Mr. MACDONALD. Yes, sir.

Mr. WARD. Labor has not gone up, has it?

Mr. MACDONALD. Lately; yes, sir. These are taken from our actual cost figures.

Mr. WARD. That is on the basis of 10 hours a day?

Mr. MACDONALD. Yes, sir. Mr. Chairman, I think that is as far as I would like to go this morning, and unless the committee has some other questions, I would like to return to-morrow, or whenever it suits your convenience, to take up our recommended modifications of the Federal highway law, and a short discussion of highway transport.

I have tried to bring out our physical research this morning, and I should like the opportunity to describe our economic research showing the development of the use of highways as carriers of traffic.

The CHAIRMAN. Then, we will meet to-morrow morning at 10 o'clock, when we will proceed; and we will then ascertain if it is not possible to close these hearings on the day following.

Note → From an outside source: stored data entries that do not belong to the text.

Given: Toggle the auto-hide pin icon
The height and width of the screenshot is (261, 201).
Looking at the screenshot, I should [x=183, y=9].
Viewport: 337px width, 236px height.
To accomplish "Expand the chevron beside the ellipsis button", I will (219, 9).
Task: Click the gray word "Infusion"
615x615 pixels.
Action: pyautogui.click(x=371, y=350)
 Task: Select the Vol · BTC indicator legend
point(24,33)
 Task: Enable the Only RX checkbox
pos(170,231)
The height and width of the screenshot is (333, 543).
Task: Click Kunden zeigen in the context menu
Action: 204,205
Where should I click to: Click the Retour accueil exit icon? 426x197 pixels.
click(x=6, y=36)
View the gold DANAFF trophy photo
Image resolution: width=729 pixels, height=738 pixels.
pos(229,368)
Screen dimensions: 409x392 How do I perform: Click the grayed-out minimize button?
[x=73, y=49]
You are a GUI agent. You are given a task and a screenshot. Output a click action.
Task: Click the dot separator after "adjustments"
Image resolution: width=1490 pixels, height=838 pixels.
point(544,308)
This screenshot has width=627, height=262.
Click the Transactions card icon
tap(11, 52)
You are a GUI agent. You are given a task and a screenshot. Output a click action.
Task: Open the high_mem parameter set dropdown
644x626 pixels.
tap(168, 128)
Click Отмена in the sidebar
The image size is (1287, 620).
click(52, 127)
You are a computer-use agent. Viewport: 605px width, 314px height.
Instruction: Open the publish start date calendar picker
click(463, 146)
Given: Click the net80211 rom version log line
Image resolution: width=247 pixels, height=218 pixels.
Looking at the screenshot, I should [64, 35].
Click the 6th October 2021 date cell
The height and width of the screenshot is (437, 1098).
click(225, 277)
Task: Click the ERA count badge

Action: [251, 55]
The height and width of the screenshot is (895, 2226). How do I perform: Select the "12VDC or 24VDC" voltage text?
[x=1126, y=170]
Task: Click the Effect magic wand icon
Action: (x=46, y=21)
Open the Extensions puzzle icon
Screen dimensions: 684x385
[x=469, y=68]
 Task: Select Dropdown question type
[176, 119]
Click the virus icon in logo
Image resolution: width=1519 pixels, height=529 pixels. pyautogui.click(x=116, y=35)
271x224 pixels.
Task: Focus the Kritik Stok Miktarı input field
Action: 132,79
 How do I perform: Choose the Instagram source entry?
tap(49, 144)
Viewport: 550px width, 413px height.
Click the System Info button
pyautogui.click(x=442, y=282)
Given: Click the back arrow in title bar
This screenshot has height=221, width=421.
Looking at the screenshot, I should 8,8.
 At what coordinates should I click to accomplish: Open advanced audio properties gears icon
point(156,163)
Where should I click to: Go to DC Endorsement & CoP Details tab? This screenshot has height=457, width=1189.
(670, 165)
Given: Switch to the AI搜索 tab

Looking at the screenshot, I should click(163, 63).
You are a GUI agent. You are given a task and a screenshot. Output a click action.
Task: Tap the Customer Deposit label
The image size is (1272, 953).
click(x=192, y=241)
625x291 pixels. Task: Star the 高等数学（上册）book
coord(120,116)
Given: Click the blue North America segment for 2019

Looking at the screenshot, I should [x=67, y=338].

(Thereupon, at 11.50 o'clock a. m. the committee adjourned to meet to-morrow, Wednesday, March 19, 1924, at 10 o'clock a. m.)

COMMITTEE ON ROADS,
HOUSE OF REPRESENTATIVES,
Wednesday, March 19, 1924.

The committee met at 10 o'clock a. m., Hon. Cassius Dowell (chairman) presiding.

STATEMENT OF MR. THOMAS H. MacDONALD, CHIEF BUREAU OF PUBLIC ROADS, DEPARTMENT OF AGRICULTURE— Resumed

The CHAIRMAN. Mr. MacDonald, you may proceed with your

statement.

Mr. MACDONALD. Mr. Chairman, this morning I wish to take up the recommended modifications and additions to the Federal highway act. These recommendations are made under the requirement of the Federal highway act of 1921, which states that the Secretary shall submit to the Congress his recommendations for legislation.

The first recommendation has reference to increased Federal participation in certain States. There are nine Western States which as a group are known as the public-land States. They are so known because they contain large land areas, the title of which rests in the Federal Government.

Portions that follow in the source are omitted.